The automotive industry is on a quest to limit its impact on the environment and transform automotive mobility into a sustainable mode of transport with the development of electric vehicles. Battery Electric Vehicles (BEVs) use electricity stored in a battery pack to power an electric motor and run the automobile. Batteries are recharged using electricity either from a wall socket or a dedicated charging unit.
As batteries form a critical part of electric vehicles, a majority of OEMs are working rigorously, either individually or in collaboration with battery manufacturers, to develop innovative and efficient automobile batteries.This is leading to a huge boom in R&D investments in the automotive industry.
There are different types of batteries such as lead-acid, Nickel Metal Hydride (NiMH), and sodium (zebra), which have been implemented in BEVs; however, the lithium-ion battery is the most prominent choice of automobile manufacturers.
Though the market outlook for lithium-ion batteries appears to be quite promising, next-generation lithium-ion technologies, such as solid-state electrolyte lithium-ion batteries, seem to be the upcoming candidate in this field.
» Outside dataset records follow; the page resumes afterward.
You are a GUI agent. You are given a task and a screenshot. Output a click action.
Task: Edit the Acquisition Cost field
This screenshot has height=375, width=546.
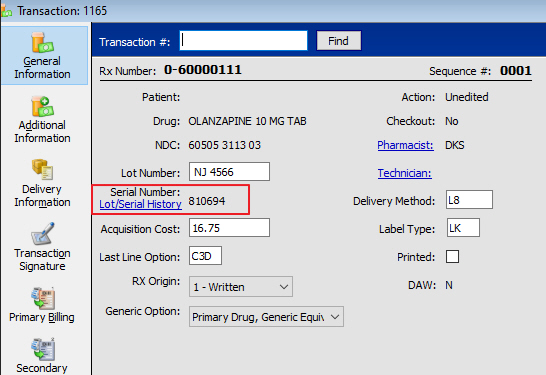pyautogui.click(x=229, y=228)
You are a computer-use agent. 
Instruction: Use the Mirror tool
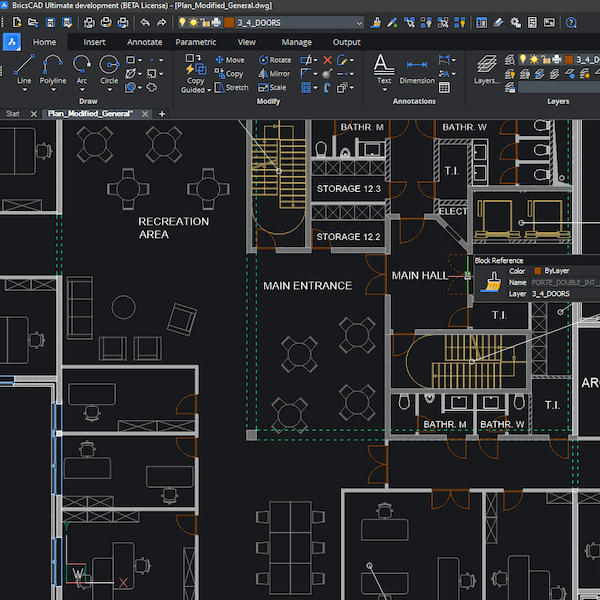[x=273, y=74]
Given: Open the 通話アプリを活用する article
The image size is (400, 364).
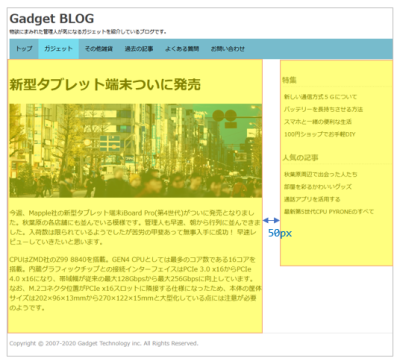Looking at the screenshot, I should pyautogui.click(x=312, y=199).

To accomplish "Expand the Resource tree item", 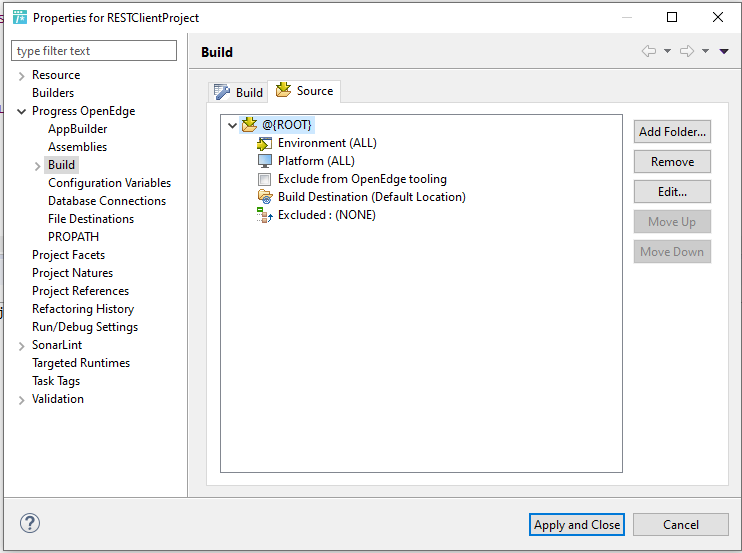I will pyautogui.click(x=21, y=76).
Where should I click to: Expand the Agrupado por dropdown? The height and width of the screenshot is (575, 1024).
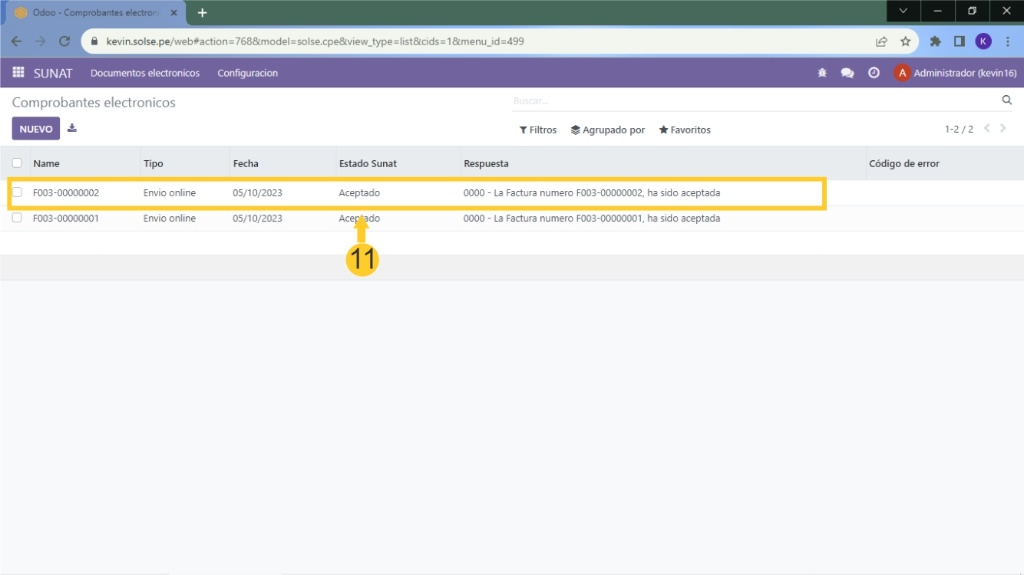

Electric vehicle OEMs are focusing on challenges that need to be addressed to unlock the full potential of batteries in EVs. A few of the major concerns are safety, durability, performance, and charging time.
Multi-billion dollar investments have been announced across the automotive ecosystem. Existing battery manufacturers, electric vehicle OEMs, and chemical companies are investing in electric vehicle battery manufacturing. A few of the key investments are listed as follows:
Tesla and Panasonic have planned a 36 GWh gigafactory for 2020 as a part of $6 billion investment. According to this agreement, Tesla will prepare, provide, and manage the land, buildings, and utilities, whereas Panasonic will manufacture and supply cylindrical lithium-ion cells and invest in the associated equipment, machinery, and other manufacturing tools based on their mutual approval.
Daimler is planning to buy $23 billion worth of battery cells by 2030, as the maker of Mercedes-Benz is preparing dozens of electric and hybrid vehicles in the market. The company has been ramping up its electric vehicle offensive for years now, an effort that has included the development of a heavy-duty electric truck. The company further plans to spend $1.2 billion to develop global battery production and invest in an electric charging company, ChargePoint.
CATL of China announced a $2 billion investment to build 2 battery plants of more than 24 GWh capacity. New assembly lines would increase the CATL production capability and make it the world’s largest electric vehicle battery cell manufacturer ahead of Tesla, Warren Buffett-backed BYD in China, and South Korea’s LG Chem.
Samsung SDI is on the verge of $450 million investments into BYD for making batteries in electric cars.
Improved battery technologies, especially in areas such as cost and energy density, will make batteries suitable for mainstream applications. With the increasing demand for battery technologies in the EV market, the overriding driver for success is cost. This has led to a concentrated focus on reducing costs of lithium-ion batteries by scalping up manufacturing. The current scenario predicts that innovations in next-generation lithium-ion technology will result in the development of solid-state electrolyte lithium-ion battery for EV application over the next 10-15 years.
It will be interesting to study the market outlook, challenges in energy storage, and alternatives to lithium-ion in the near future.